#### Consigne:
Résume en trois phrases cet extrait sur l'archë et l'anarchie.
----- Extrait -----
Que commencement et commandement doivent converger n’est pas si évident. Le commencement affirme le commandement, le commandement affirme le commencement. Comme le dit Agamben, le “prestige de l’origine” peut expliquer pourquoi la disparité sémantique sous-entendant archë est habituellement perçue comme auto-évidente.
Après tout, pourquoi le premier devrait-il être le leader ? Et pourquoi le dirigeant devrait-il être le premier ? Bien des sens différents se rapprochent jusqu’à ce qu’ils se chevauchent et entrent en collision. Mais c’est peut-être le mot archë, son prestige acquit par habitude, qui pourrait avoir dicté la coïncidence. Inauguration et commandement, comme le grec le dit, suivi par beaucoup d’autres langues, sont intimement connectés, un tout co-substantiel. Les répercussions sont théologiques, politiques et philosophiques.
Une archéologie anarchiste, qui n’est pas seulement de la “ruinologie”, mais qui aussi désamorce, déconstruit l’arché, ne peut que déterrer la complicité archaïque. Cela met en lumière l’alliance du pouvoir, déconnecte le principe et le commandement.
3.
Aux XVIIIème et XIXème siècles, dans le sillage de la révolution française, l’anarchie devint de plus en plus un concept positif. Elle prit une place parmi les formes de gouvernance. La célèbre déclaration de Proudhon “l’anarchie c’est l’ordre sans la domination” marque un avant et un après.
----- Jeu de données -----
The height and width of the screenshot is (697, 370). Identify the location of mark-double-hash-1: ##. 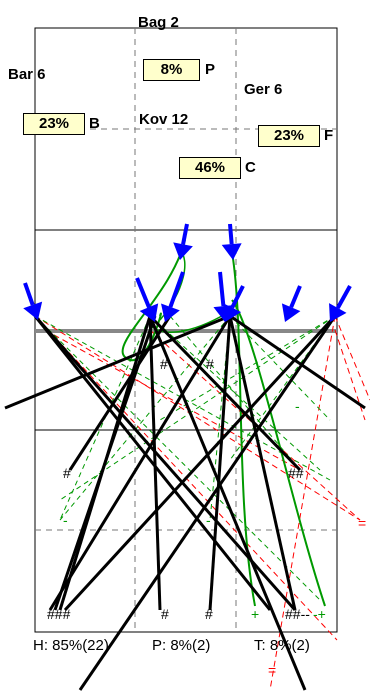
(296, 473).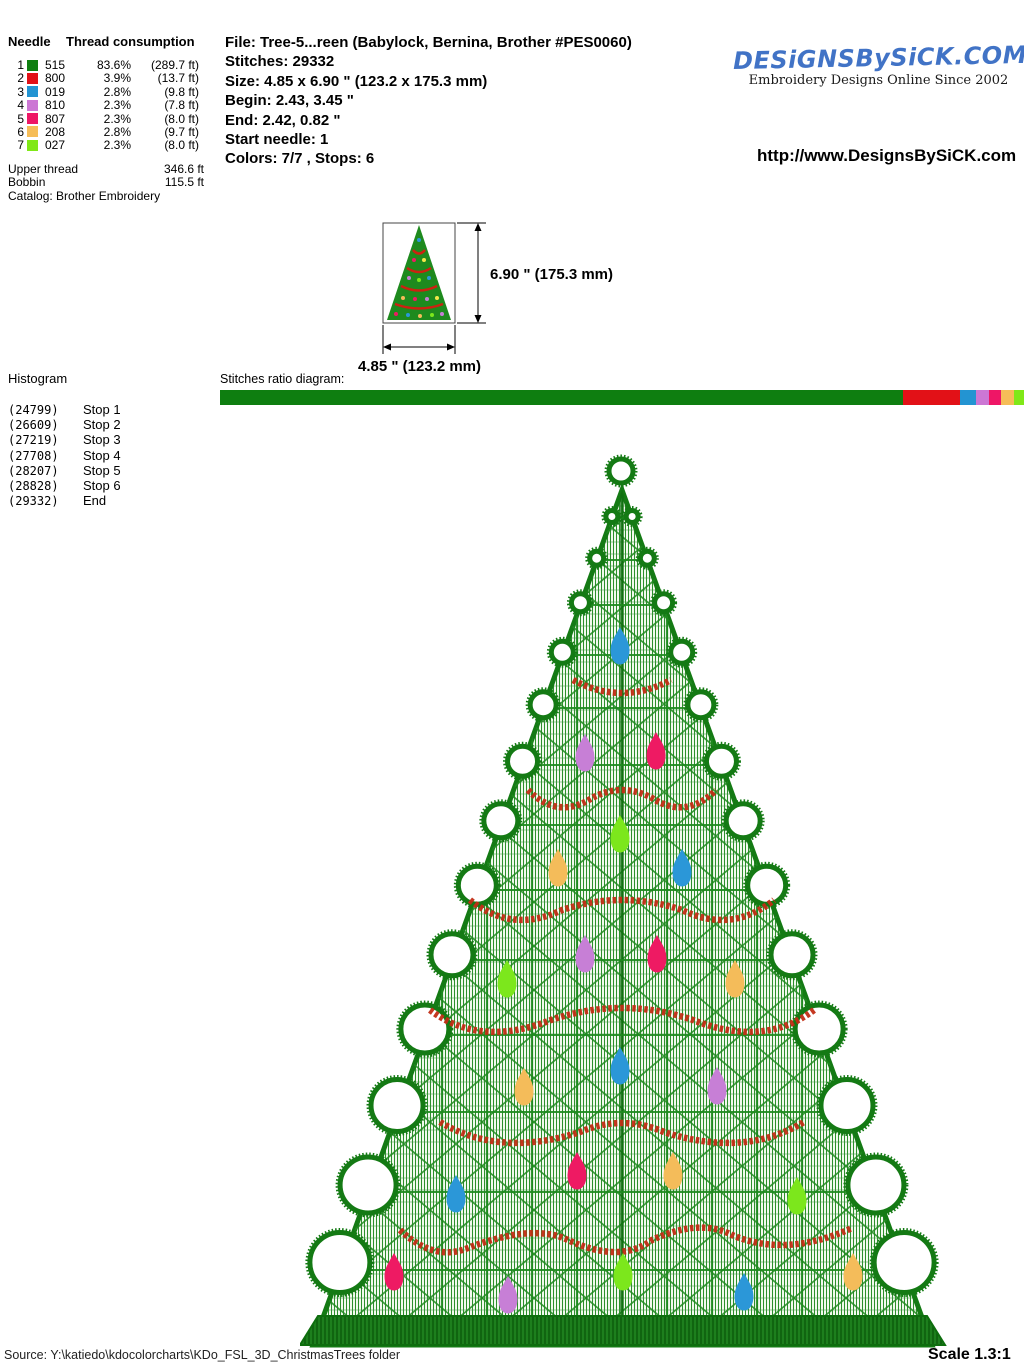  I want to click on thread-code: 800, so click(56, 78).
-----
#### Résultat:
Commencement et commandement, que le mot grec archë réunit, ne convergent pas d'eux-mêmes, et selon Agamben c'est le « prestige de l'origine » qui fait paraître ce lien évident. Une archéologie anarchiste qui déconstruit l'arché peut déterrer cette complicité et séparer le principe du commandement. Aux XVIIIe et XIXe siècles, dans le sillage de la Révolution française, l'anarchie devint un concept de plus en plus positif, et la formule de Proudhon « l'anarchie c'est l'ordre sans la domination » marque un tournant.